IV. LA PRÁCTICA DEL AMOR

IV. LA PRÁCTICA DEL AMOR – Erich Fromm

EL ARTE DE AMAR – Erich Fromm

IV. LA PRÁCTICA DEL AMOR

Habiendo examinado ya el aspecto teórico del arte de amar, nos enfrentamos ahora con un problema mucho más difícil, el de la práctica del arte de amar. ¿Puede aprenderse algo acerca de la práctica de un arte, excepto practicándolo?

La dificultad del problema se ve aumentada por el hecho de que la mayoría de la gente de hoy en día, y, por lo tanto, muchos de los lectores de este libro, esperan recibir recetas del tipo «cómo debe usted hacerlo», y eso significa, en nuestro caso, que se les enseñe a amar. Mucho me temo que quien comience este último capítulo con tales esperanzas resultará sumamente decepcionado. Amar es una experiencia personal que sólo podemos tener por y para nosotros mismos; en realidad, prácticamente no existe nadie que no haya tenido esa experiencia, por lo menos en una forma rudimentaria, cuando niño, adolescente o adulto. Lo que un examen de la práctica del amor puede hacer es considerar las premisas del arte de amar, los enfoques, por así decirlo, de la cuestión, y la práctica de esas premisas y esos enfoques. Los pasos hacia la meta sólo puede darlos uno mismo, y el examen concluye antes de que se dé el paso decisivo. Sin embargo, creo que el examen de los enfoques puede resultar útil para el dominio del arte -por lo menos para quienes han dejado de esperar «recetas»-.

La práctica de cualquier arte tiene ciertos requisitos generales, independientes por completo de que el arte en cuestión sea la carpintería, la medicina o el arte de amar. En primer lugar, la práctica de un arte requiere disciplina. Nunca haré nada bien si no lo hago de una manera disciplinada; cualquier cosa que haga sólo porque estoy en el «estado de ánimo apropiado», puede constituir un «hobby» agradable o entretenido, mas nunca llegaré a ser un maestro en ese arte. Pero el problema no consiste únicamente en la disciplina relativa a la práctica de un arte particular (digamos practicar todos los días durante cierto número de horas), sino en la disciplina en toda la vida. Podía pensarse que para el hombre moderno nada es más fácil de aprender que la disciplina. ¿Acaso no pasa ocho horas diarias de manera sumamente disciplinada en un trabajo donde impera una estricta rutina? Lo cierto, en cambio, es que el hombre moderno es excesivamente indisciplinado fuera de la esfera del trabajo. Cuando no trabaja, quiere estar ocioso, haraganear, o, para usar una palabra más agradable, «relajarse». Ese deseo de ociosidad constituye, en gran parte, una reacción contra la rutinización de la vida. Precisamente porque el hombre está obligado durante ocho horas diarias a gastar su energía con fines ajenos, en formas que no le son propias, sino prescritas por el ritmo del trabajo, se rebela, y su rebeldía toma la forma de una complacencia infantil para consigo mismo. Además, en la batalla contra el autoritarismo, ha llegado a desconfiar de toda disciplina, tanto de la impuesta por la autoridad irracional como de la disciplina racional autoimpuesta. Sin esa disciplina, empero, la vida se torna caótica y carece de concentración.

» **Datos proporcionados**
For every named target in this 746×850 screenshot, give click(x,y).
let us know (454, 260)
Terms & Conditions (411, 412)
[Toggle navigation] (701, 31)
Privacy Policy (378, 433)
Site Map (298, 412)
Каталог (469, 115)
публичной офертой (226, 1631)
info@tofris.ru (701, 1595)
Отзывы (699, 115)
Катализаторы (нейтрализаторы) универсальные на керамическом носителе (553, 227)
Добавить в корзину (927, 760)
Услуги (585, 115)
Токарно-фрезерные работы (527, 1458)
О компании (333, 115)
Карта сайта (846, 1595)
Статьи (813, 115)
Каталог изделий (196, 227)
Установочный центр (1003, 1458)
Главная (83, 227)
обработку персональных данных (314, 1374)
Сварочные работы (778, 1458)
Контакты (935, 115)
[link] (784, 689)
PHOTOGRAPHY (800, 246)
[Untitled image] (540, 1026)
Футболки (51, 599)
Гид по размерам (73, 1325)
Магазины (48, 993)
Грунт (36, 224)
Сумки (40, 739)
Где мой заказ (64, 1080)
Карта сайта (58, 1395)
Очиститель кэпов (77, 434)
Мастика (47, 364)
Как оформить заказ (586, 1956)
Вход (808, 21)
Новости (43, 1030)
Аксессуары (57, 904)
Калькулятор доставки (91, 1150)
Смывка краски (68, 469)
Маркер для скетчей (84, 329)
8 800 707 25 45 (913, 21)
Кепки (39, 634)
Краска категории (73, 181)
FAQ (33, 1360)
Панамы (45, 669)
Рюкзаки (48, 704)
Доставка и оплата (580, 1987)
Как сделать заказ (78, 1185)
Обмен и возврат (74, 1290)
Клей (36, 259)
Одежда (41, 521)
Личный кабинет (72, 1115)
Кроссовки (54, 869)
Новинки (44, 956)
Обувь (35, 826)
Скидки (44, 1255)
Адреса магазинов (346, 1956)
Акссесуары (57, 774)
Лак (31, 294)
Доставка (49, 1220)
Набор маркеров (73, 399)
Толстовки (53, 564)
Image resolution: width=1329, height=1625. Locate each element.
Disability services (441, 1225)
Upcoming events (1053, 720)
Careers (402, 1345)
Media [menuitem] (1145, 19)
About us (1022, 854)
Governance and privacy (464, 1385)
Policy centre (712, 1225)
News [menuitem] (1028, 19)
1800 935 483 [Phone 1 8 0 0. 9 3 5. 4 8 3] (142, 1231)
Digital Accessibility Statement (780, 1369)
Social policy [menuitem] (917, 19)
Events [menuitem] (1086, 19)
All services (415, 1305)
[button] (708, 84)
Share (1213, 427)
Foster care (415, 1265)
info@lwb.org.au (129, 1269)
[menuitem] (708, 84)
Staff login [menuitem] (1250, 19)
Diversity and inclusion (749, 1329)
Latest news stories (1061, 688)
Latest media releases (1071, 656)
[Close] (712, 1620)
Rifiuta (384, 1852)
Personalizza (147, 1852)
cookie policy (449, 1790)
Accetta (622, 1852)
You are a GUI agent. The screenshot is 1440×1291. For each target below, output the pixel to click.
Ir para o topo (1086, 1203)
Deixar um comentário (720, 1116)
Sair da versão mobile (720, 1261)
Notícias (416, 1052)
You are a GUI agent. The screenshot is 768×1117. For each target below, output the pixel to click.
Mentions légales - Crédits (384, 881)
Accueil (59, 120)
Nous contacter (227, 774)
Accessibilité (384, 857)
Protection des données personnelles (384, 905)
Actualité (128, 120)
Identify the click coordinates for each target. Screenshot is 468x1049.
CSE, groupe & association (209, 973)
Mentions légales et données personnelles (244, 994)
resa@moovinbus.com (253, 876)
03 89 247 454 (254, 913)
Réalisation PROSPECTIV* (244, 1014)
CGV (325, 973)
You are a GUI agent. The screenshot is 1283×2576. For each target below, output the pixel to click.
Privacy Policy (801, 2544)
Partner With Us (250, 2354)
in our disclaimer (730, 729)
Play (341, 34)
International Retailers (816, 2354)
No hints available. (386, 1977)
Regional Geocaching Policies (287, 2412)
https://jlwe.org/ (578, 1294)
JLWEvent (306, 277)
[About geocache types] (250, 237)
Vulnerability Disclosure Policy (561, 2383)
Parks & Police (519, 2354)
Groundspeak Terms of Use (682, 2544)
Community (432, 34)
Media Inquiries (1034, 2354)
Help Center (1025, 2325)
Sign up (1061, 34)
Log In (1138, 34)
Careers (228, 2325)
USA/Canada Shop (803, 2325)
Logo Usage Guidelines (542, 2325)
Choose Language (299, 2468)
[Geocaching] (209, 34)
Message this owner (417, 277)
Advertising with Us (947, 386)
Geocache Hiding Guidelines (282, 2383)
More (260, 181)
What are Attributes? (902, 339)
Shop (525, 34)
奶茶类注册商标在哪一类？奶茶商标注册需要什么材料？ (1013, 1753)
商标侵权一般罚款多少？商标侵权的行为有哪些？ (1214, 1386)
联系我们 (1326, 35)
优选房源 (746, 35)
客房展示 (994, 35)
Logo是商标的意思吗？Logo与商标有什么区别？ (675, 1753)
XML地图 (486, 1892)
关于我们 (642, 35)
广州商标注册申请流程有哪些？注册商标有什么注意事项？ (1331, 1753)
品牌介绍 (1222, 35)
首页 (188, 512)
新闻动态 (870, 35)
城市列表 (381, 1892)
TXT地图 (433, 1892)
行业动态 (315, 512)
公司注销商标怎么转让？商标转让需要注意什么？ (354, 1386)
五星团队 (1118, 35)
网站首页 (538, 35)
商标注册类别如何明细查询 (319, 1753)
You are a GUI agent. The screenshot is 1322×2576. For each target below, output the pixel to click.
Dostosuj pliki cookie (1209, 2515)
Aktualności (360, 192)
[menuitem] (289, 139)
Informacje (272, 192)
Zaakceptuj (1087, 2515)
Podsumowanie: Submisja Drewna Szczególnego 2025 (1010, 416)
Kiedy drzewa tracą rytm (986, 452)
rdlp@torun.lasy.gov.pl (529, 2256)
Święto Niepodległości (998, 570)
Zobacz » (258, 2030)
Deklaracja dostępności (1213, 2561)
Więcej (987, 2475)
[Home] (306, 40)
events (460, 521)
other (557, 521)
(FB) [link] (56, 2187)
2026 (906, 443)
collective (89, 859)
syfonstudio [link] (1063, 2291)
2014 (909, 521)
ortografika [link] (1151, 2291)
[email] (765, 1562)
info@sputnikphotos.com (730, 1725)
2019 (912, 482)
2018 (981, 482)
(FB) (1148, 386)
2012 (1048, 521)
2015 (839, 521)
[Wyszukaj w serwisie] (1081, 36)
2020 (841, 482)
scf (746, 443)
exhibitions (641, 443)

» **Orden de trabajo 1**
Enumera las artes que el pasaje citado da como ejemplos al hablar de los requisitos generales de la práctica de cualquier arte.
» **Orden de trabajo 2**
Di si cada afirmación concuerda con el pasaje citado y respalda tu respuesta con las palabras del texto que lo deciden: (a) la práctica de un arte requiere disciplina; (b) el hombre moderno es muy disciplinado fuera del trabajo; (c) el último capítulo ofrece recetas para aprender a amar.
» **Orden de trabajo 3**
Reescribe todo lo que va desde «Habiendo examinado ya» hasta «arte, excepto practicándolo?» en el pasaje citado, sustituyendo «examinado» por «estudiado».

» **Respuesta 1**
La carpintería, la medicina y el arte de amar.

» **Respuesta 2**
(a) Sí: «En primer lugar, la práctica de un arte requiere disciplina.»
(b) No: «el hombre moderno es excesivamente indisciplinado fuera de la esfera del trabajo.»
(c) No: «Mucho me temo que quien comience este último capítulo con tales esperanzas resultará sumamente decepcionado.»

» **Respuesta 3**
Habiendo estudiado ya el aspecto teórico del arte de amar, nos enfrentamos ahora con un problema mucho más difícil, el de la práctica del arte de amar. ¿Puede aprenderse algo acerca de la práctica de un arte, excepto practicándolo?